One of your family friends could introduce you to your new significant other!
The first thing Sussman recommends is to realize what a great problem this is to have.
That’s an amazing, beautiful thingor what Sussman might call a “champagneproblem.”
But that might just be a symptom of a larger issue.
“It’s about having empathy.
Moore also recommends taking a little time to spend one-on-one with your partner.
When it comes to income discrepancies, don’t feel guilty.
Contribute what you feel comfortable with.
Remember: The most heartfelt giftsaren’t necessarilythe most expensive.
Or you’re free to take things in a different direction.
Moore suggests asking your loved one what a gift means to them.

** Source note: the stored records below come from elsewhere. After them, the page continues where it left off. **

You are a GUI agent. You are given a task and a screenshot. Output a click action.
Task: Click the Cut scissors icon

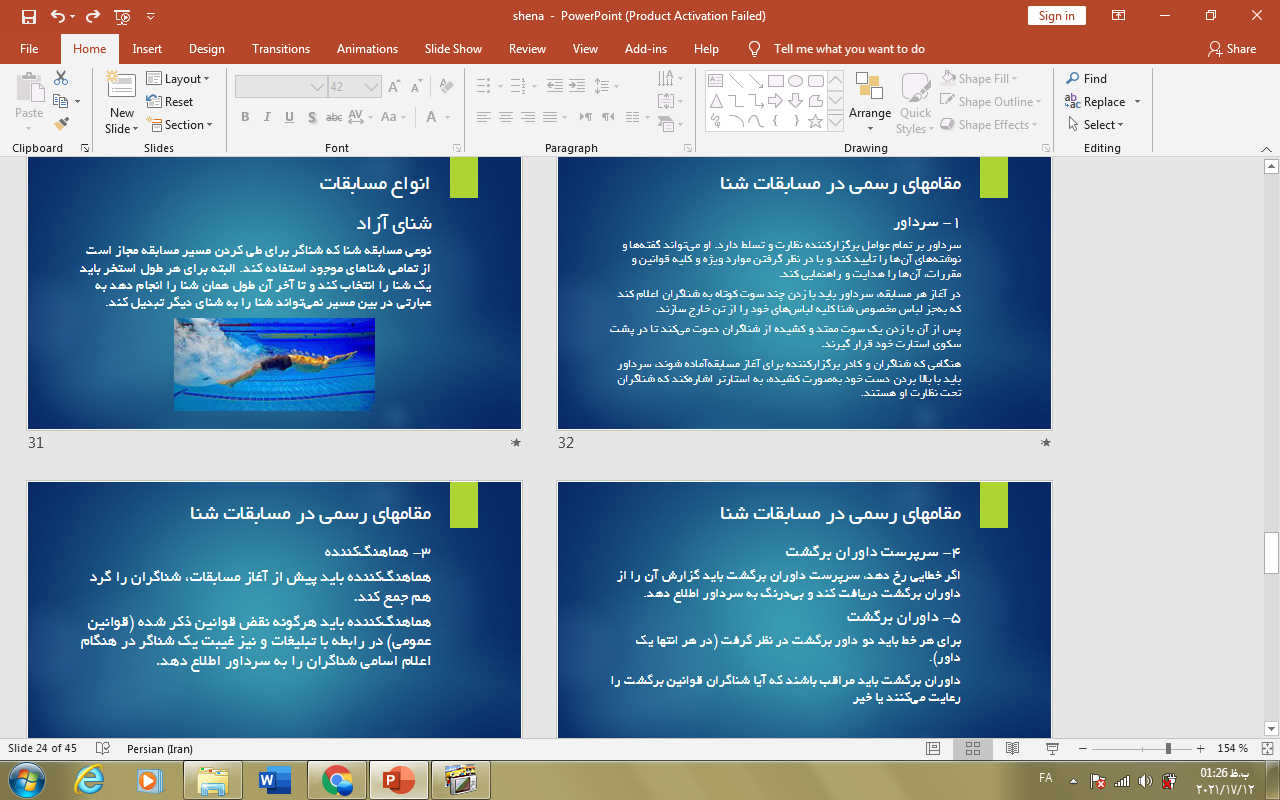[61, 78]
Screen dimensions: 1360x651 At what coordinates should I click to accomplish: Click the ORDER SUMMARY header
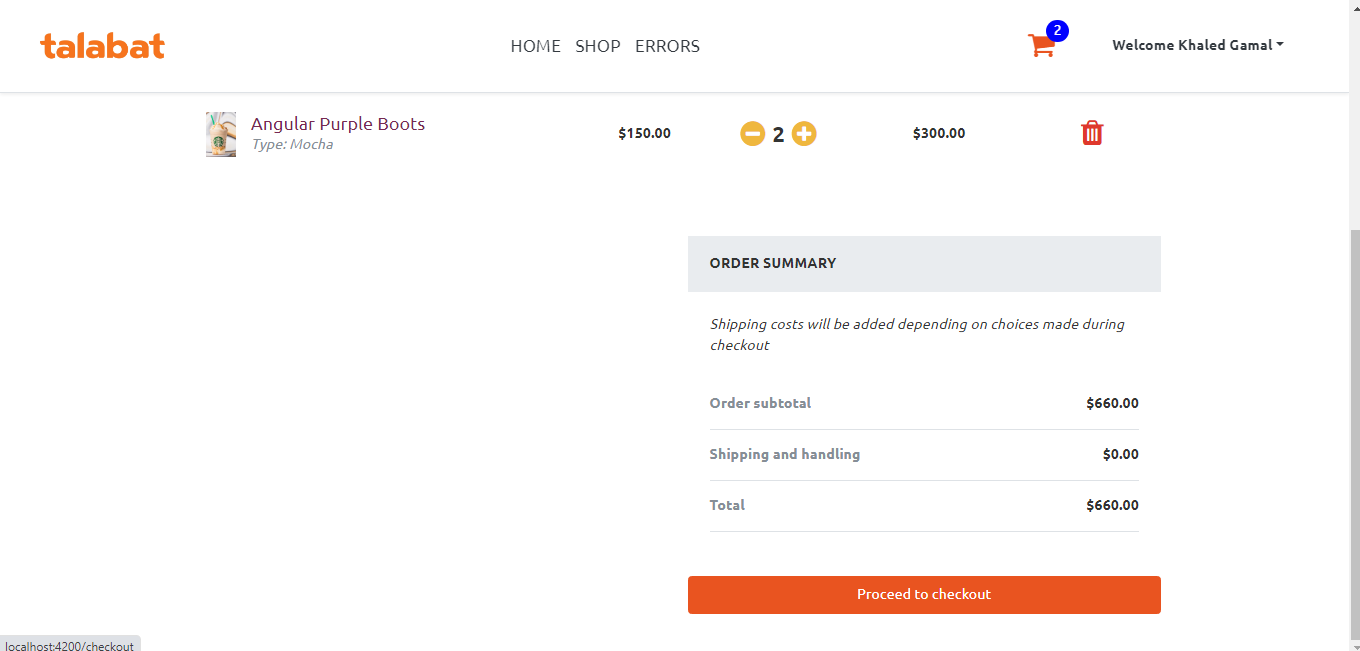(773, 263)
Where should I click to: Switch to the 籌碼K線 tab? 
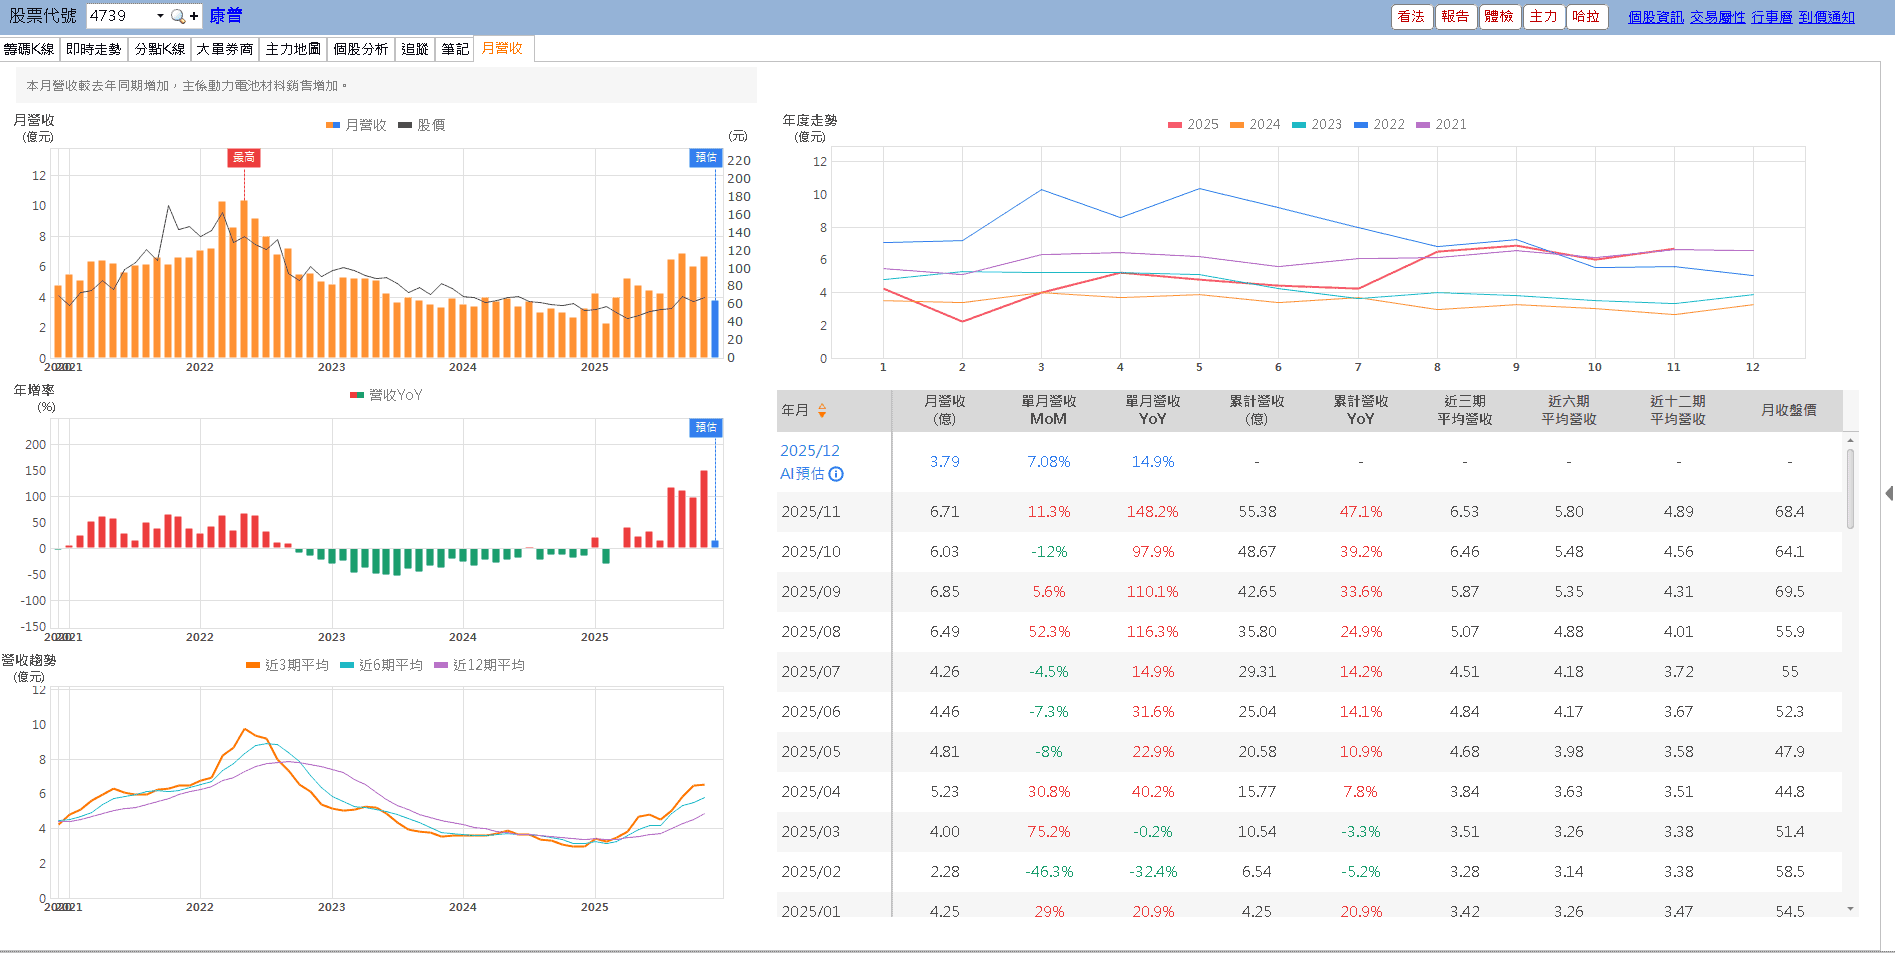29,49
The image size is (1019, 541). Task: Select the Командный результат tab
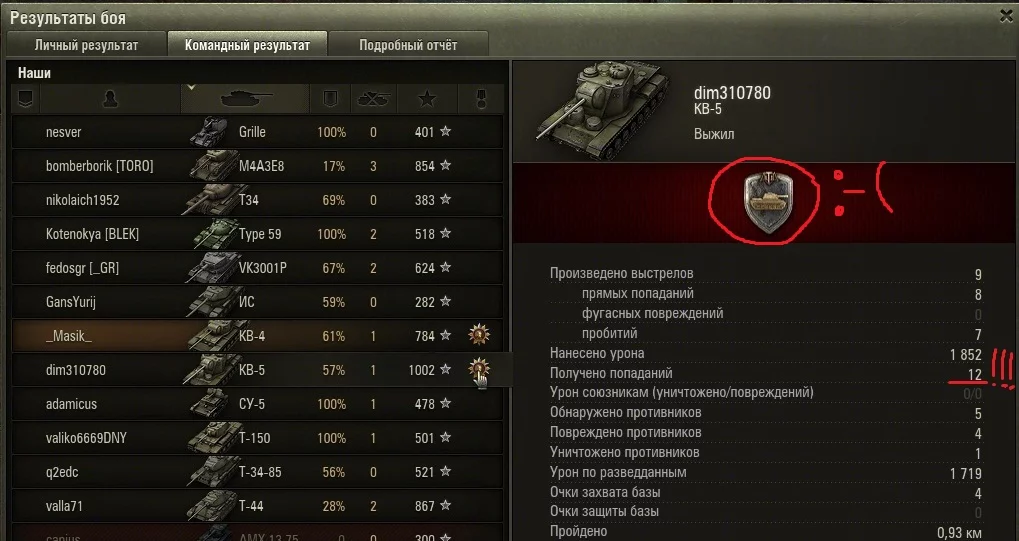(248, 45)
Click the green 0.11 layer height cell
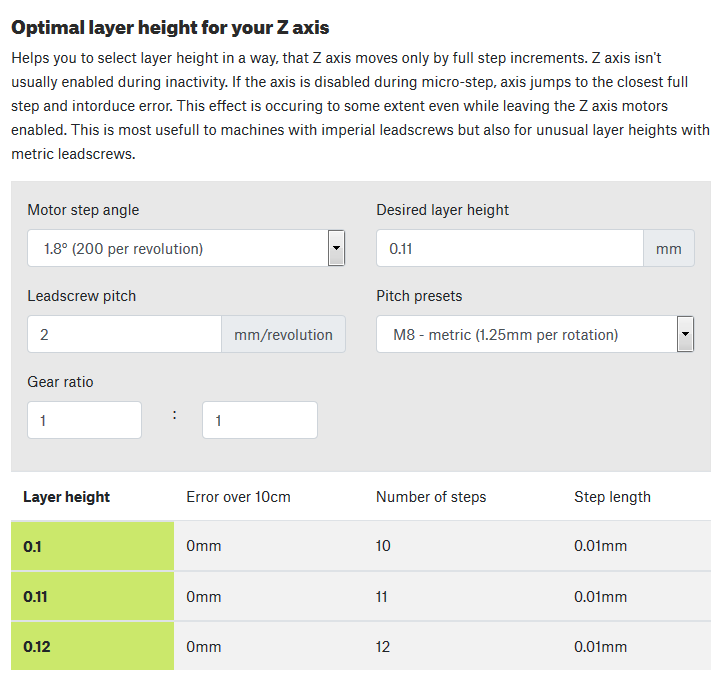Viewport: 721px width, 684px height. pyautogui.click(x=92, y=597)
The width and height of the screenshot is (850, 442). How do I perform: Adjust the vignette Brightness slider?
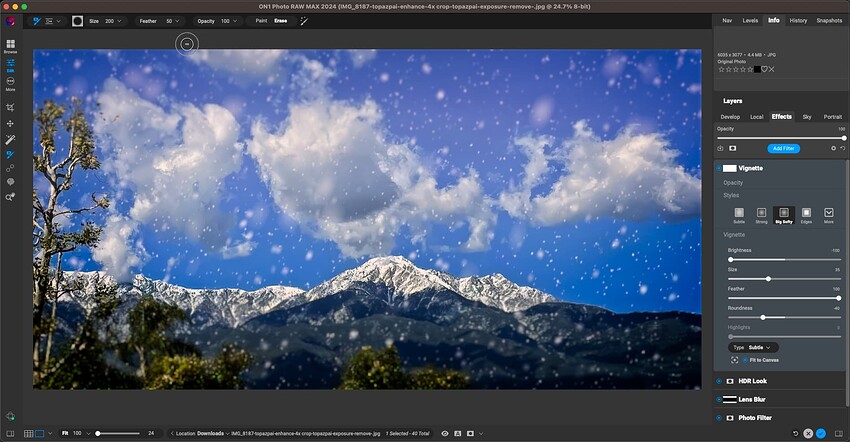coord(729,259)
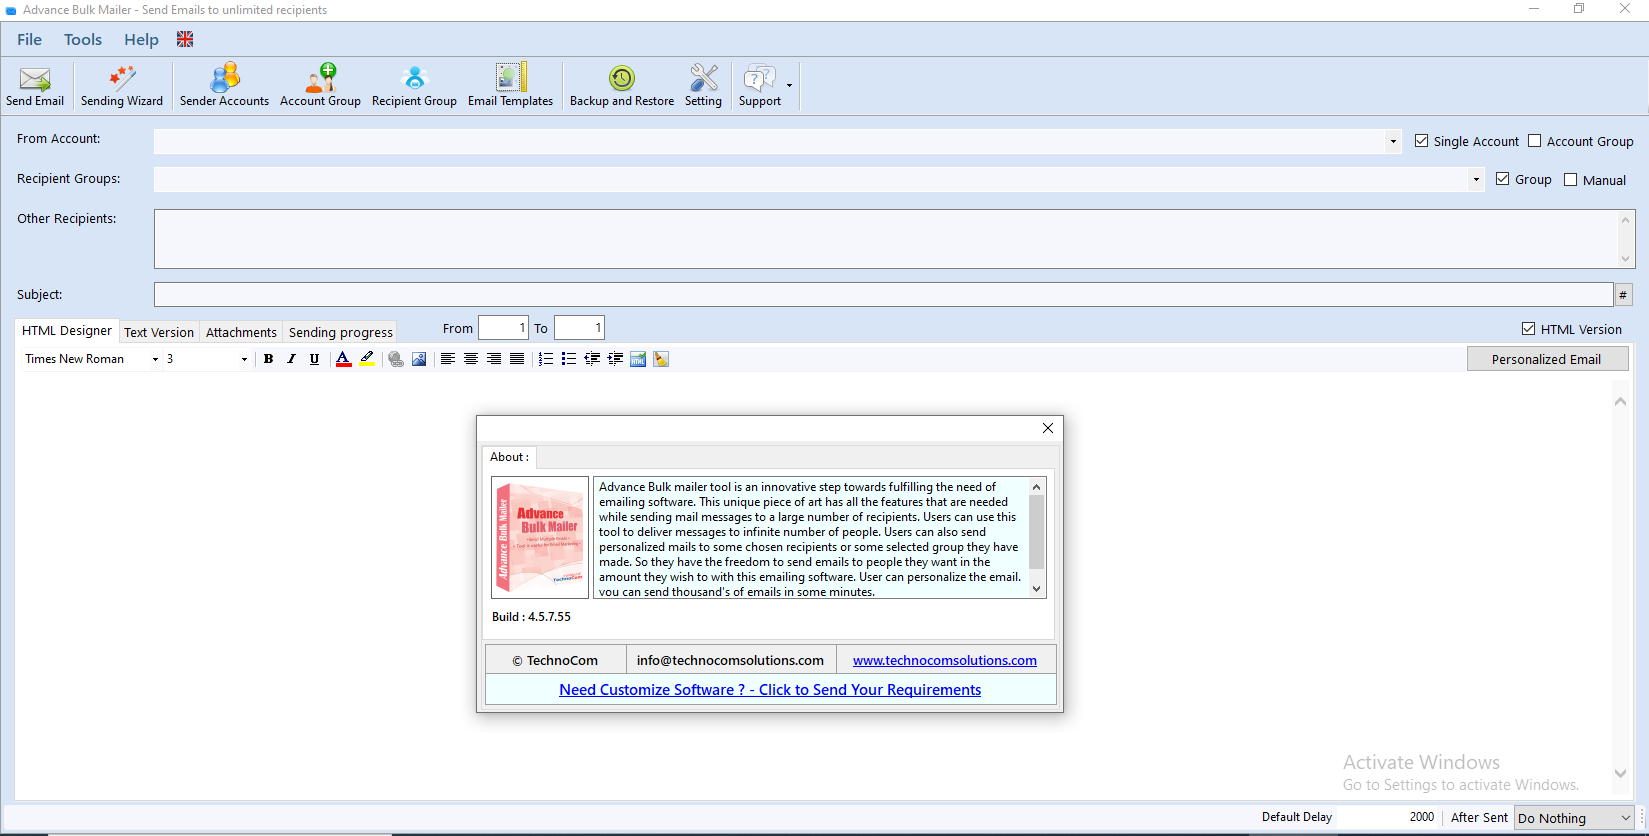Open the Times New Roman font dropdown

point(155,359)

Maybe your loved ones value quality time or handwritten lettersyou’ll never know until you ask!
Bringing home a new partner can be intimidating, especially for them.
Does your partner love hiking?
Does your family lovehiking?
Greatyou can organize a hike you’re free to all go on.
The same applies to anythingfrom sports to music to movies.
The key is to find commonalities and to use those to spark bonding time.
Travel is a huge component of the holiday season.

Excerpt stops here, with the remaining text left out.